▶ **ENTRIES SHOWN**:
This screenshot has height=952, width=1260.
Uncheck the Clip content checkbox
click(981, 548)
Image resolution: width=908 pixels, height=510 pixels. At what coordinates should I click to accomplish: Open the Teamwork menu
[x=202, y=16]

▶ **WHAT THE TASK REQUIRES**: Each line of the data is to be retyped exactly.

▶ **TASK SOLUTION**:
This screenshot has height=952, width=1260.
Uncheck the Clip content checkbox
click(981, 548)
Image resolution: width=908 pixels, height=510 pixels. At what coordinates should I click to accomplish: Open the Teamwork menu
[x=202, y=16]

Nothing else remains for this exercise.